» Work request:
Retype the data that follows line by line, exactly, and leave its pictures out.

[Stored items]
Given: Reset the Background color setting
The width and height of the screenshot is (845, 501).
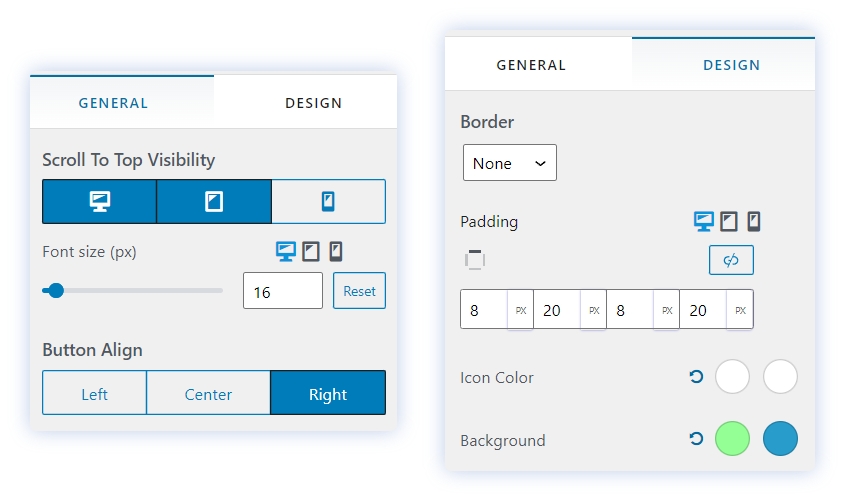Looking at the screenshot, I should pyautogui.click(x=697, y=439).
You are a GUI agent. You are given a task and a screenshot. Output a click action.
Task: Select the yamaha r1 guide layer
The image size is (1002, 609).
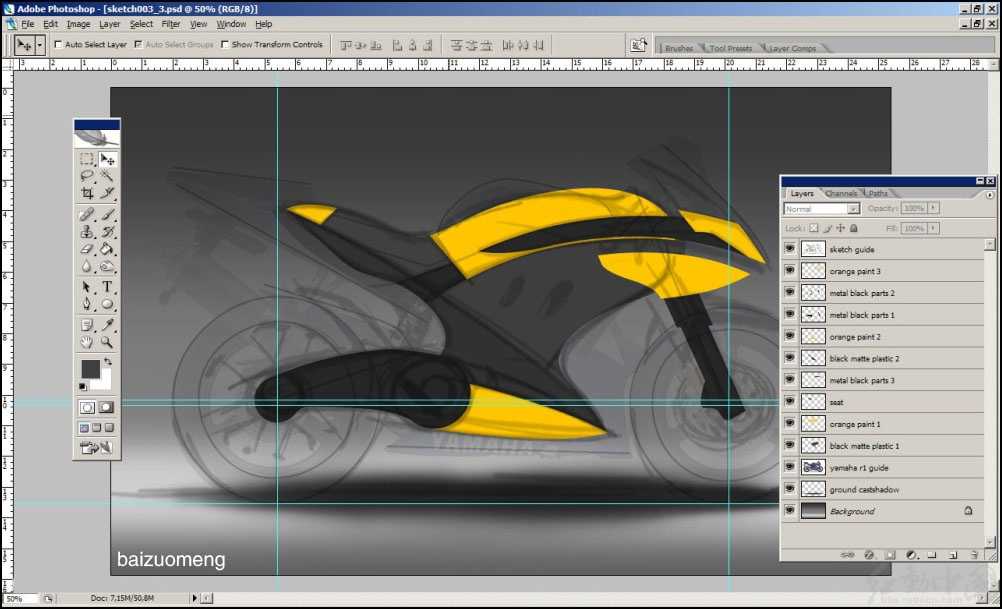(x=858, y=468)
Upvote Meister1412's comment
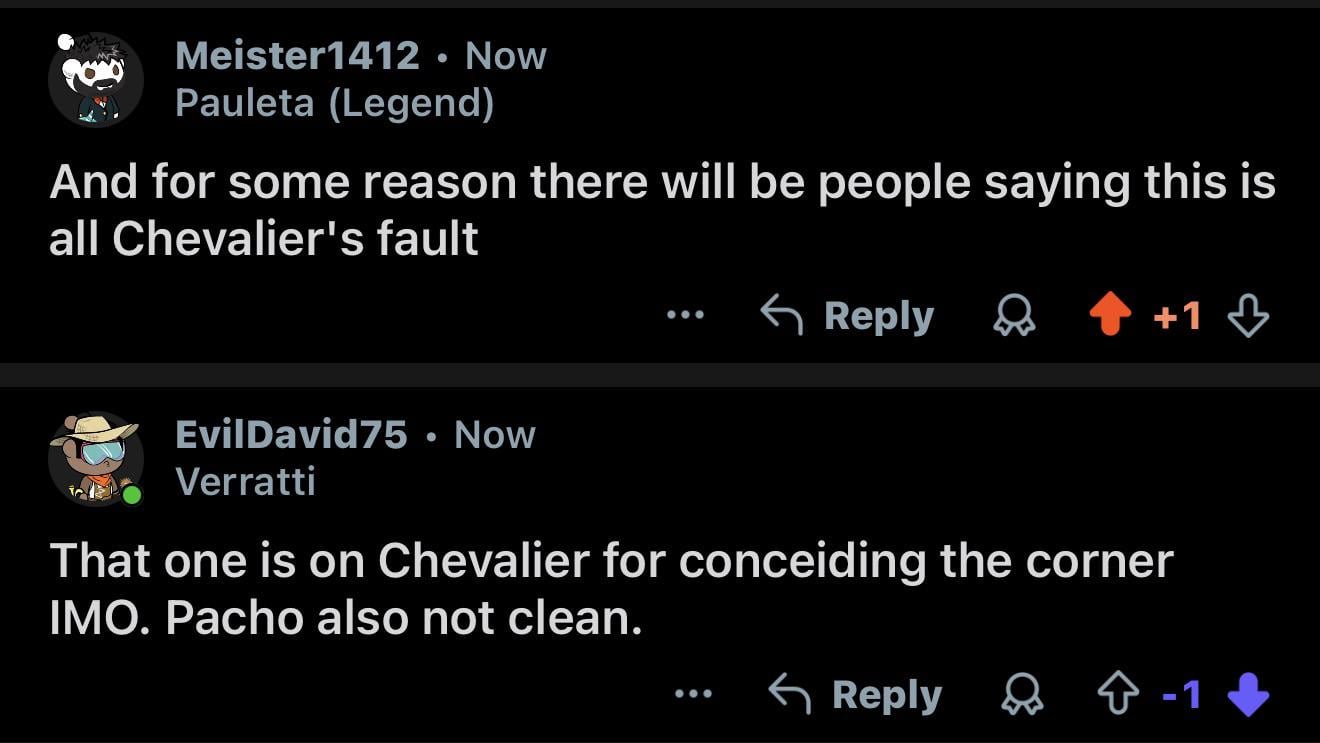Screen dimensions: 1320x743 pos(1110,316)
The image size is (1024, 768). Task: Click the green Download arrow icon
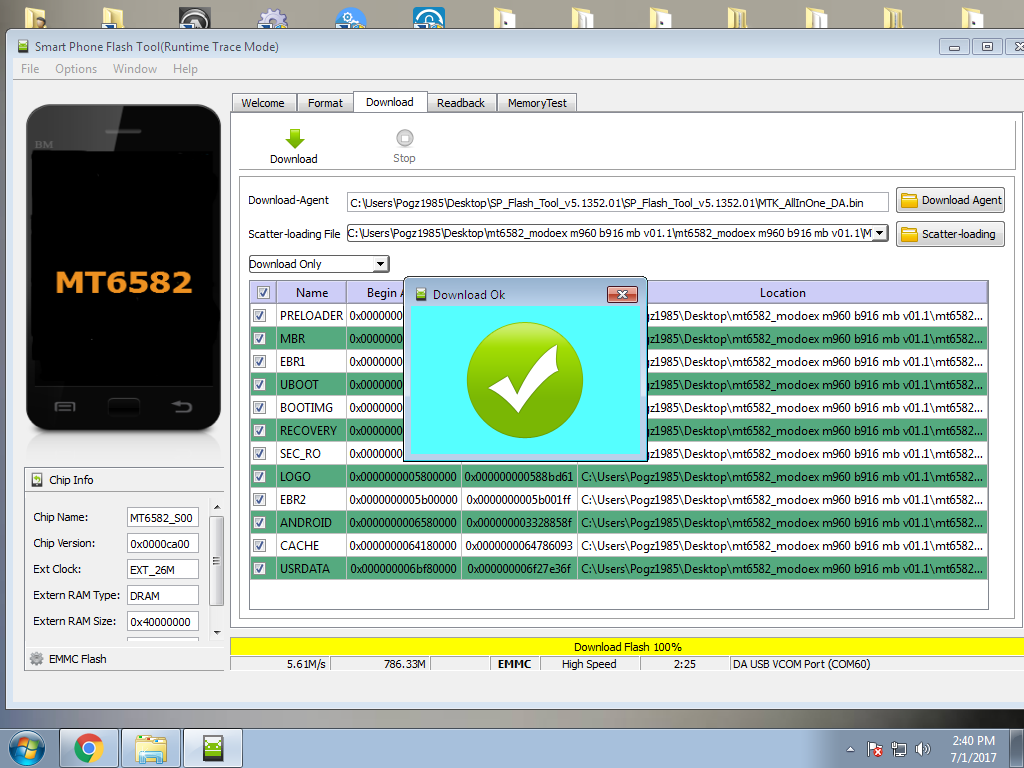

» Written solution:
Given: Reset the Background color setting
The width and height of the screenshot is (845, 501).
Looking at the screenshot, I should pyautogui.click(x=697, y=439).
You are a GUI agent. You are given a task and a screenshot. Output a click action.
Task: Select the yamaha r1 guide layer
The image size is (1002, 609).
(x=858, y=468)
Upvote Meister1412's comment
Screen dimensions: 1320x743 pos(1110,316)
The image size is (1024, 768). Task: Click the green Download arrow icon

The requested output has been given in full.